=== The records ===

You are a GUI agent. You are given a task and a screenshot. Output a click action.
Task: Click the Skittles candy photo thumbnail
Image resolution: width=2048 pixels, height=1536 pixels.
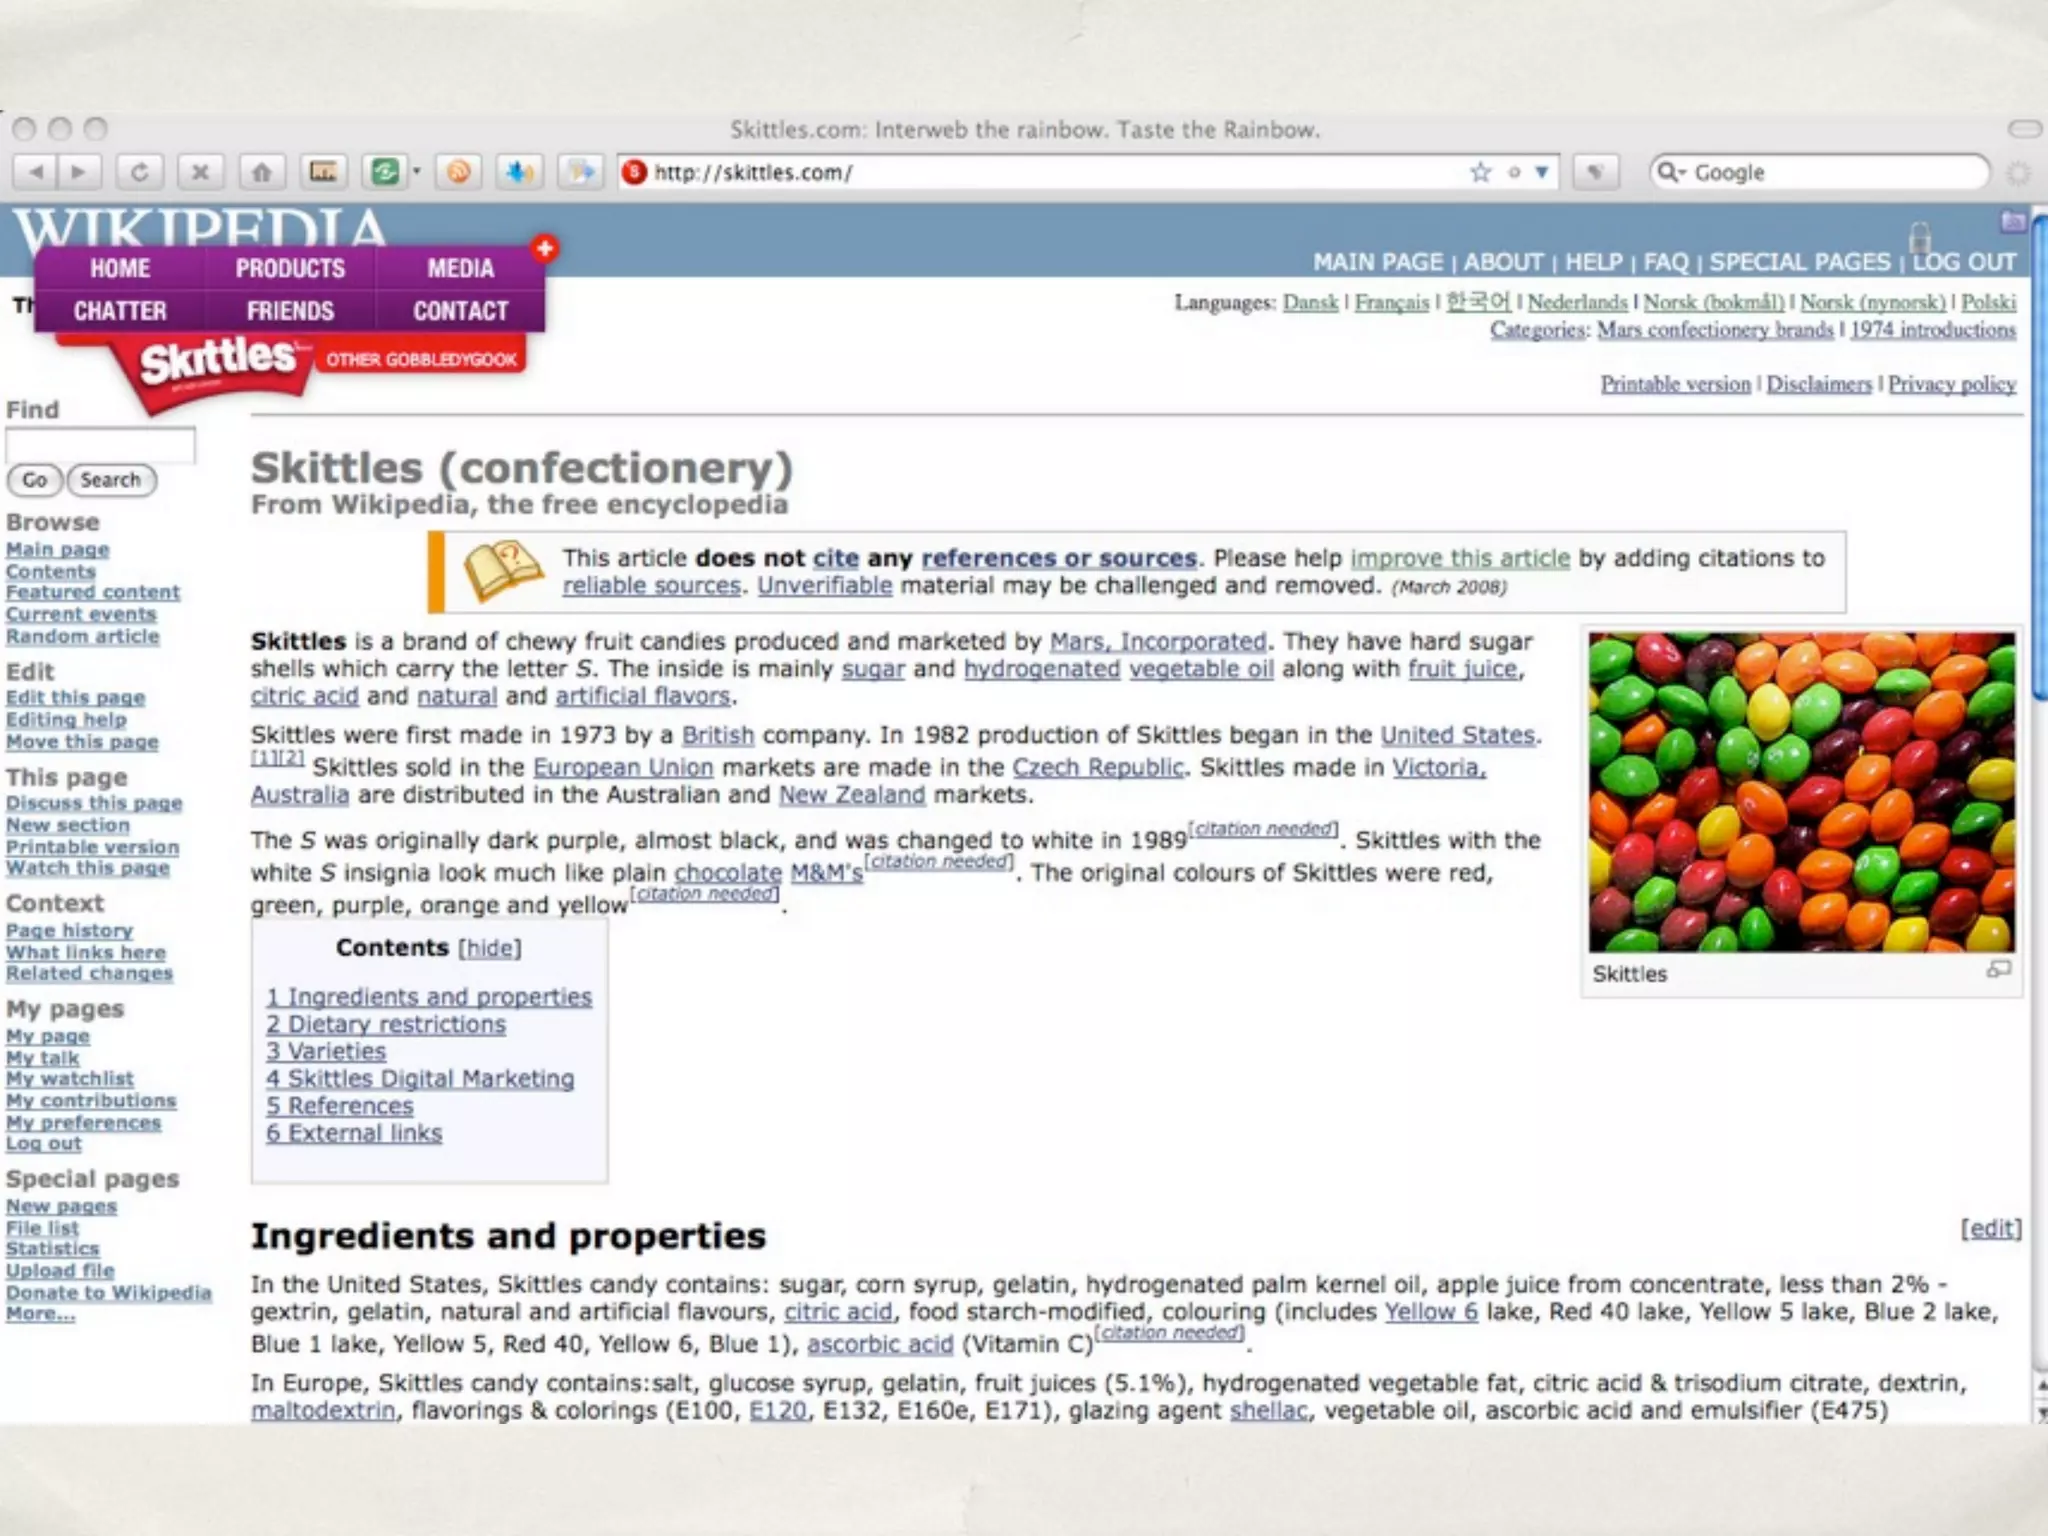[1801, 791]
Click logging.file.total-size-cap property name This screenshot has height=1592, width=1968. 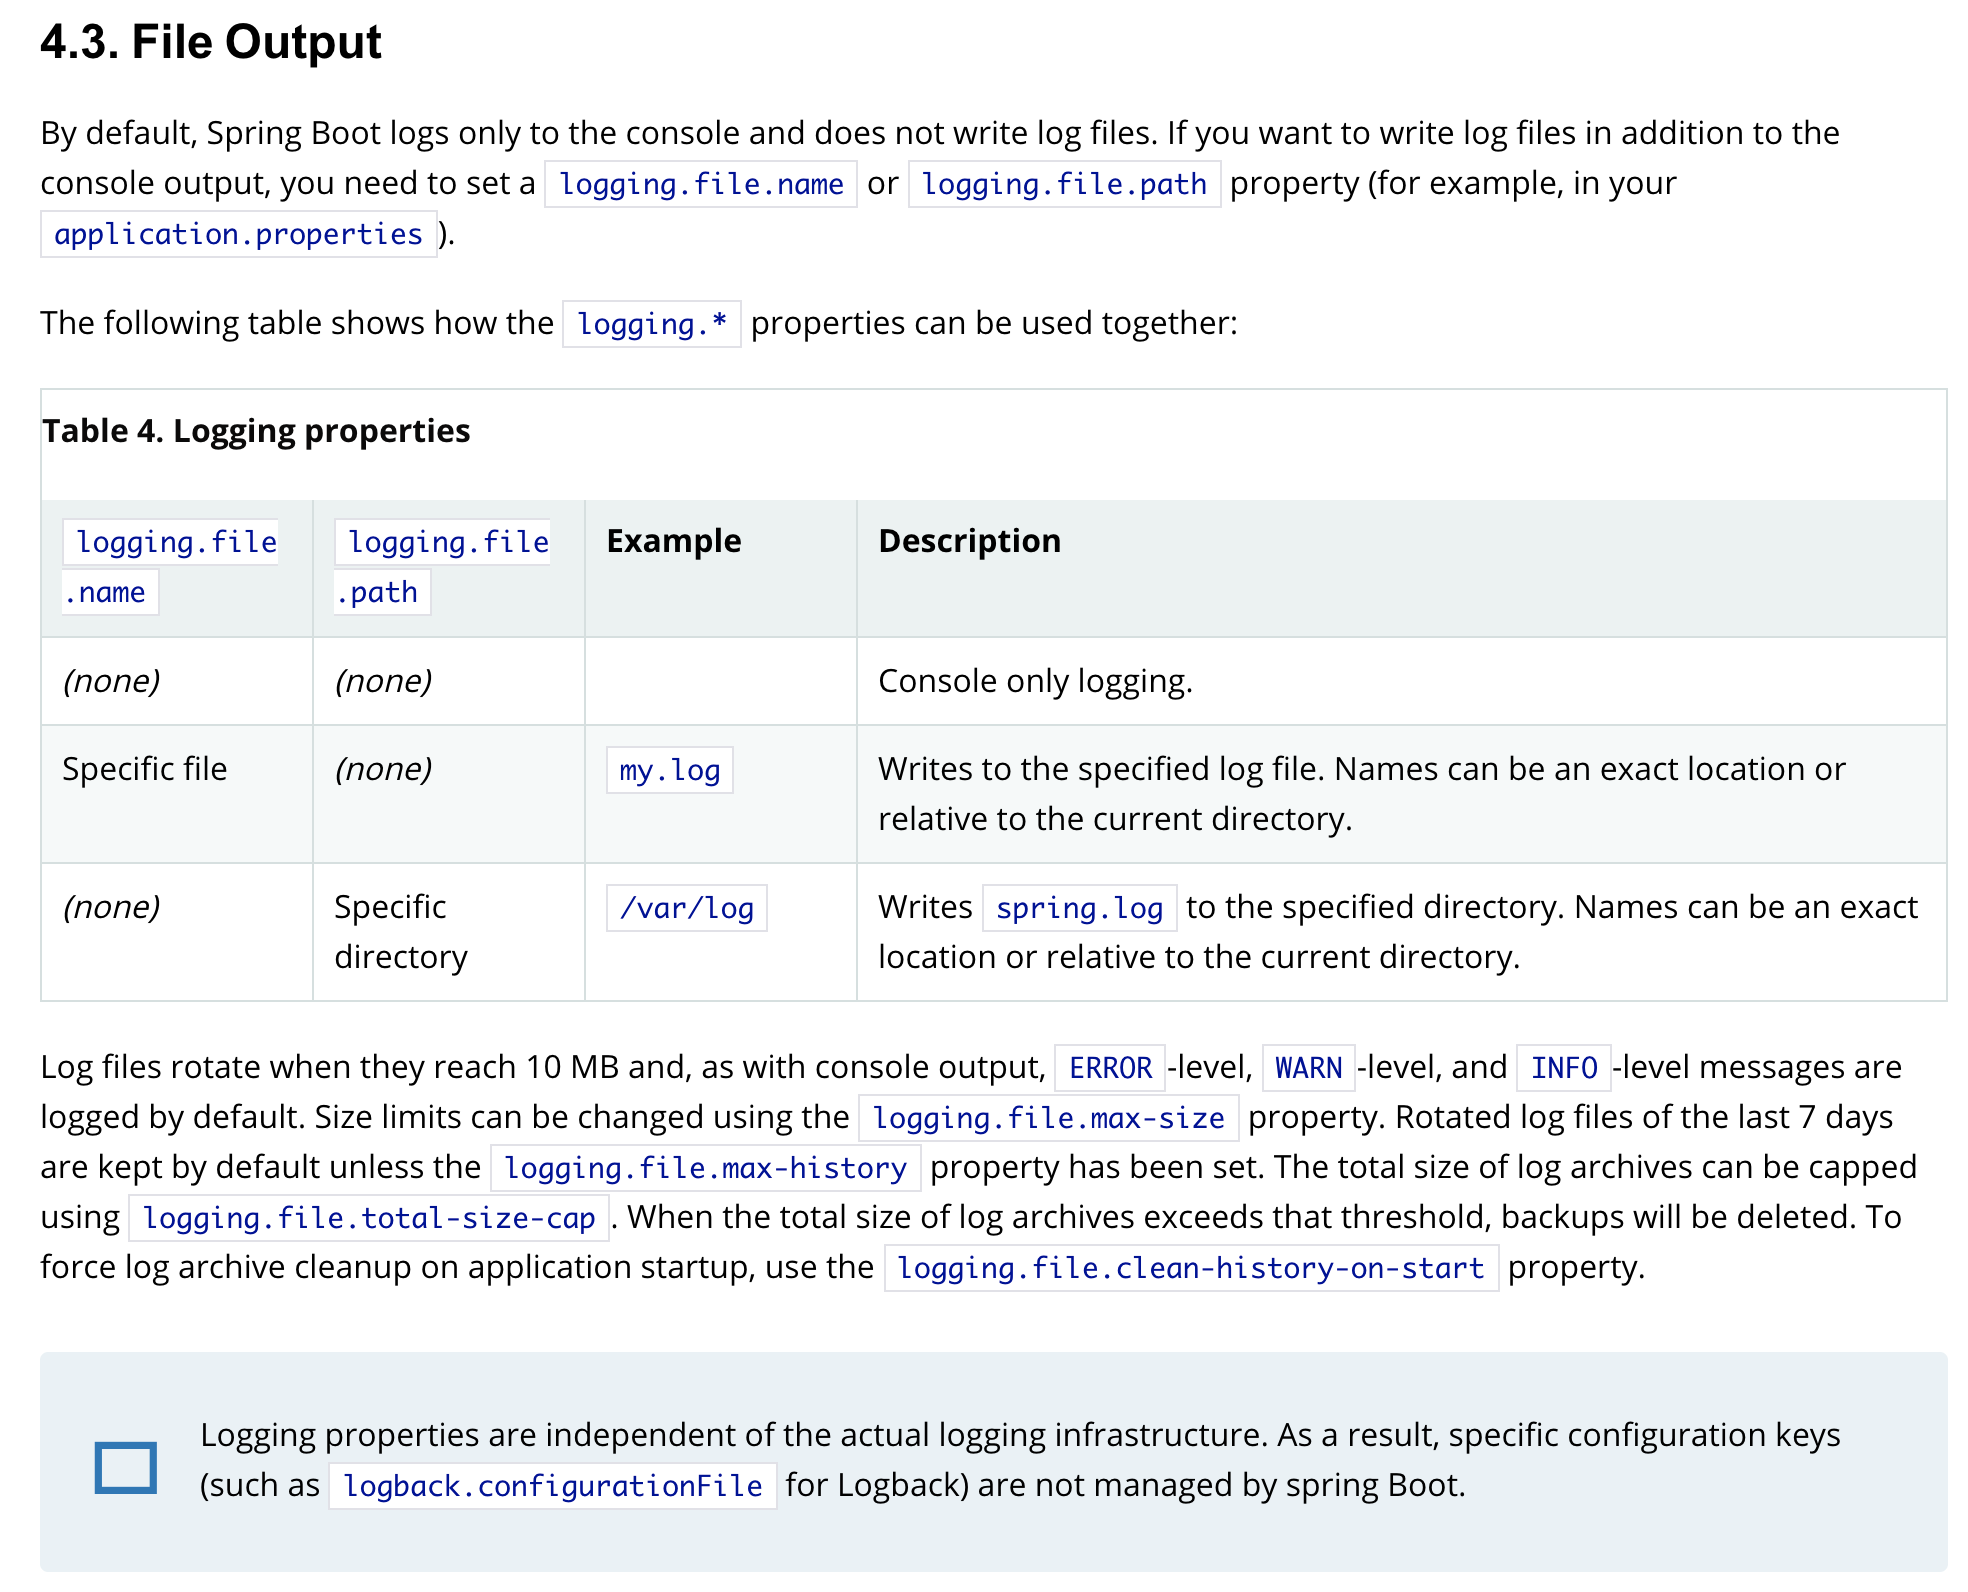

===

- _Directions for this task_
Word for word, repeat all of the entries above, leaving out the pictures.

- _Result for this exercise_
You are a GUI agent. You are given a task and a screenshot. Output a click action.
Task: Click the Skittles candy photo thumbnail
Image resolution: width=2048 pixels, height=1536 pixels.
[1801, 791]
Click logging.file.total-size-cap property name This screenshot has height=1592, width=1968. 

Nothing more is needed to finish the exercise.